━━━━━ Texte source
Si on écoute un tant soi peu Laurence Parisot ou sa garde rapprochée, la situation actuelle des entreprises n'est due qu'aux 35H00, au manque de flexibilité des salariés et, bien entendu aux salaires trop élevés, face à la concurrence internationale. Salaires qui sont très souvent désignés comme étant les premiers responsables de la dégradation des marges des entreprises françaises.
Cette dernière accusation restée longtemps sans réponse est démontée pièce par pièce par Liêm Hoang-Ngoc, économiste, membre du bureau national du PS et député européen dans une tribune qu'il a publiée le 8 janvier dans Le Monde
Selon Liêm Hoang-Ngoc, on nous vend toujours le même argument : " (...) Lestées par un coût du travail trop élevé, les entreprises ne dégageraient pas suffisamment de marges d’autofinancement pour engager les investissements nécessaires afin de réorienter l’offre sur une trajectoire hors coût à l’allemande. La restauration des marges d’aujourd’hui serait donc les investissements de demain et la compétitivité hors coût d’après demain (...) "
Or, ce n'est pas le coût du travail qui est le premier critère mais l'augmentation des dividendes au détriment de l'investissement
" (...) que nous enseigne l’analyse de l’évolution récente du taux de marge en France ? (...) une part croissante des bénéfices fut redistribuée, au détriment de l’investissement, sous forme de dividendes. Les profits d’hier n’ont pas été les investissements d’aujourd’hui (...) "
On pourra lire à ce sujet un article publié en novembre 2008 par Michel Husson qui écrivait : " (...) la part des salaires a baissé et celle des profits a donc augmenté. Mais les entreprises ne se sont pas servies de cette manne pour investir plus. Comparant la périodes 2000-2006 aux deux décennies précédentes précédentes, un rapport de l'ONU montre que dans un grand nombre de pays, dont la France, le taux d'investissement a baissé en dépit de l'augmentation de la part des profits dans la valeur ajoutée (...) "
Ce qui est confirmé dans autre article publié en mai 2010 : " (...) Pendant ce temps les revenus nets distribués par les sociétés non financières (pour l’essentiel des dividendes) continuent leur ascension, en dépit de la crise (...)
En 2009, les entreprises consacrent donc plus de 8 % de leur valeur ajoutée aux actionnaires contre 3 % au début des années 1980
Si on prend l’excédent brut d’exploitation (EBE) comme référence, c’est près de 28 % du profit qui va aux actionnaires (13 % au début des années 1980). L’année 2009 est en quelque sorte un rattrapage du creux de 2008, et cela malgré la baisse relative du taux de marge (...) "
━━━━━━━━━━
━━━━━ Segment de données
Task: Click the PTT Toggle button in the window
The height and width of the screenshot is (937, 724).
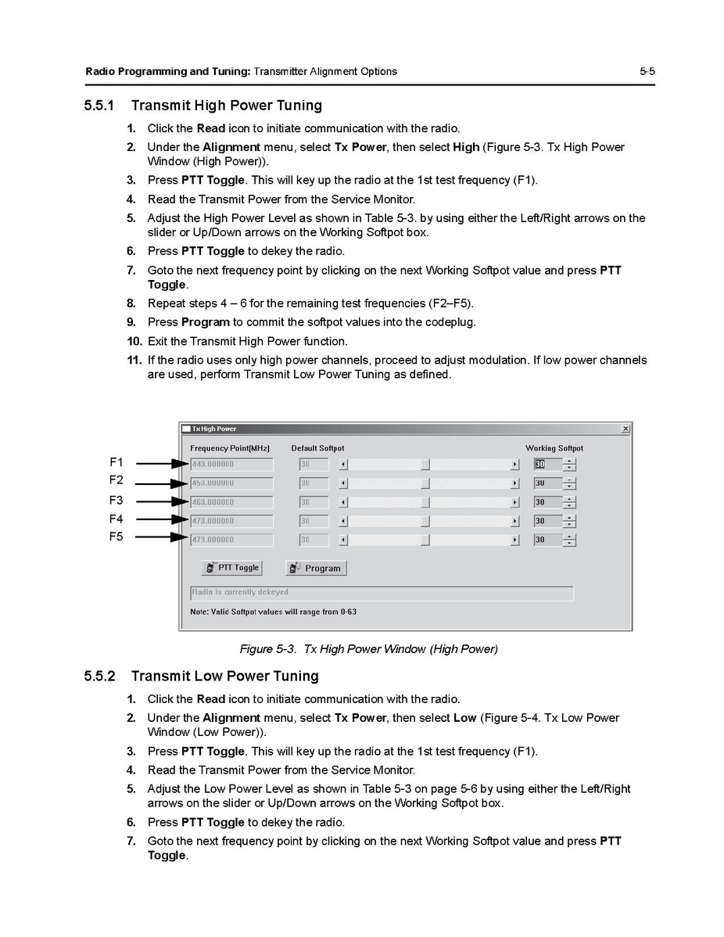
━━━━━━━━━━
[Tâches à réaliser]
1/ D'après le texte sur les marges des entreprises, quelle part de leur valeur ajoutée les entreprises consacrent-elles aux actionnaires en 2009 ?
2/ Recopiez, dans le texte sur les marges des entreprises, le passage qui commence par les mots contenant « On pourra lire » et s'achève sur « la crise (...) ».

[Résultats par tâche]
1/ Plus de 8 % de leur valeur ajoutée.

2/
On pourra lire à ce sujet un article publié en novembre 2008 par Michel Husson qui écrivait : " (...) la part des salaires a baissé et celle des profits a donc augmenté. Mais les entreprises ne se sont pas servies de cette manne pour investir plus. Comparant la périodes 2000-2006 aux deux décennies précédentes précédentes, un rapport de l'ONU montre que dans un grand nombre de pays, dont la France, le taux d'investissement a baissé en dépit de l'augmentation de la part des profits dans la valeur ajoutée (...) "
Ce qui est confirmé dans autre article publié en mai 2010 : " (...) Pendant ce temps les revenus nets distribués par les sociétés non financières (pour l’essentiel des dividendes) continuent leur ascension, en dépit de la crise (...)